いいなー、いいなー。あたしも食べたーい。
「じさま、あたしにもおくれ。あや、ちゅうちゅう。」
「ほっほう、めんこい鳥だこと。ほれ、おまえも食べれ。」
じさまは、まんまつぶを投げてよこした。
あむ、あむ。うまーい。
「じさま、もっとおくれ。あや、ちゅうちゅう。」
じさまは、また投げてくれた。
あむ、あむ。うまーい。
あや、ちゅうちゅう。
いいじさまだなあ。
ねぐらにもどって、あたしゃ思ったよ。あしたも、じさまのところに行って、まんまつぶをもらおうっと。
次の日には、ばさまも畑に出ていた。ばさまも
「めんこい鳥だこと。」
といって、あたしにまんまつぶを分けてくれた。

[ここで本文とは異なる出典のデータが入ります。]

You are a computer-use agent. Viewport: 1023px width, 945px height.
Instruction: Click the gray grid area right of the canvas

ばさまのにぎりめし、うんまーい。
あや、ちゅうちゅう。
あたしゃ、じさまもばさまも大好きになった。
思わず、歌が出た。
あわ餅 ちゅう ちゅう
米焼酎 ちゅう ちゅう
にしき さらさら
五葉のさかずき
もって まいろか
ついで まいろか
びびんのびん
「おやおや、この鳥、いい声で歌うねぇ。」
じさまとばさまは手をたたいて、喜んだよ。
あたしゃ、毎日、じさまの畑にでかけて、ばさまのにぎりめしを食べ、歌を歌った。
冬が近づいてきた。
ある寒い夜、風の音を聞いていた。
「そうだ。」
あたしゃ、いいこと思いついたよ。もう、山の木のほこらのねぐらに帰らないで、じさまの腹をねぐらにすればいい。そうしよう。そうしょう。それがいい。

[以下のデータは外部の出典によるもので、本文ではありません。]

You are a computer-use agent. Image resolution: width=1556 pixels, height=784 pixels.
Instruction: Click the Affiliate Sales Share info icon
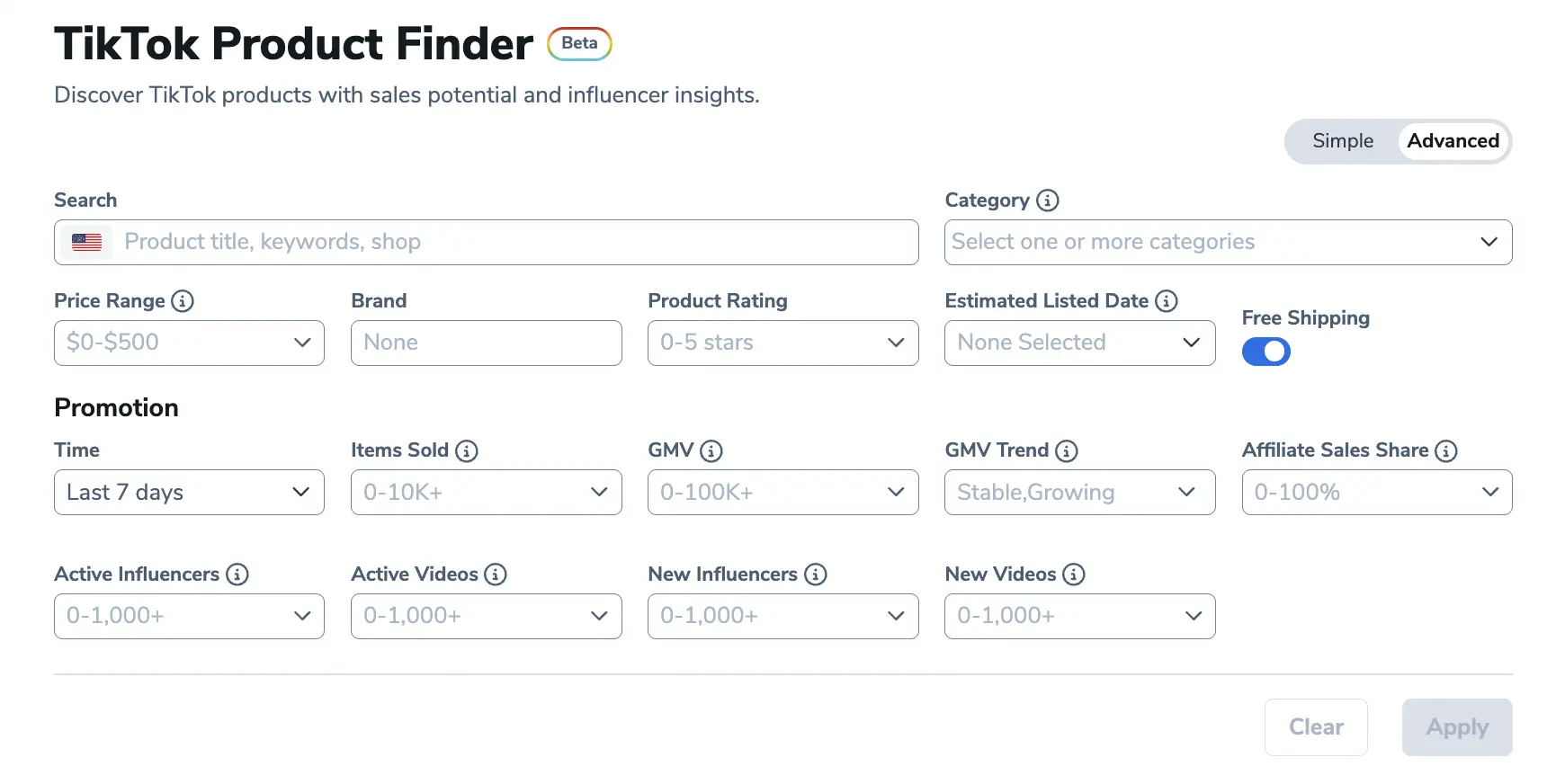1445,450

あたしゃ、次の日、じさまの畑に行って、面白おかしく歌をうたった。
あわ餅 ちゅう ちゅう
米焼酎 ちゅう ちゅう
にしき さらさら
五葉のさかずき
もって まいろか
ついで まいろか
びびんのびん
じさまは、大口開けて、あははーと笑った。
それーっ、今だ。
あたしは、素早く、じさまの口の中に飛び込んだ。そしてそのまま、するりとじさまの腹の中にすべりこんだんだよ。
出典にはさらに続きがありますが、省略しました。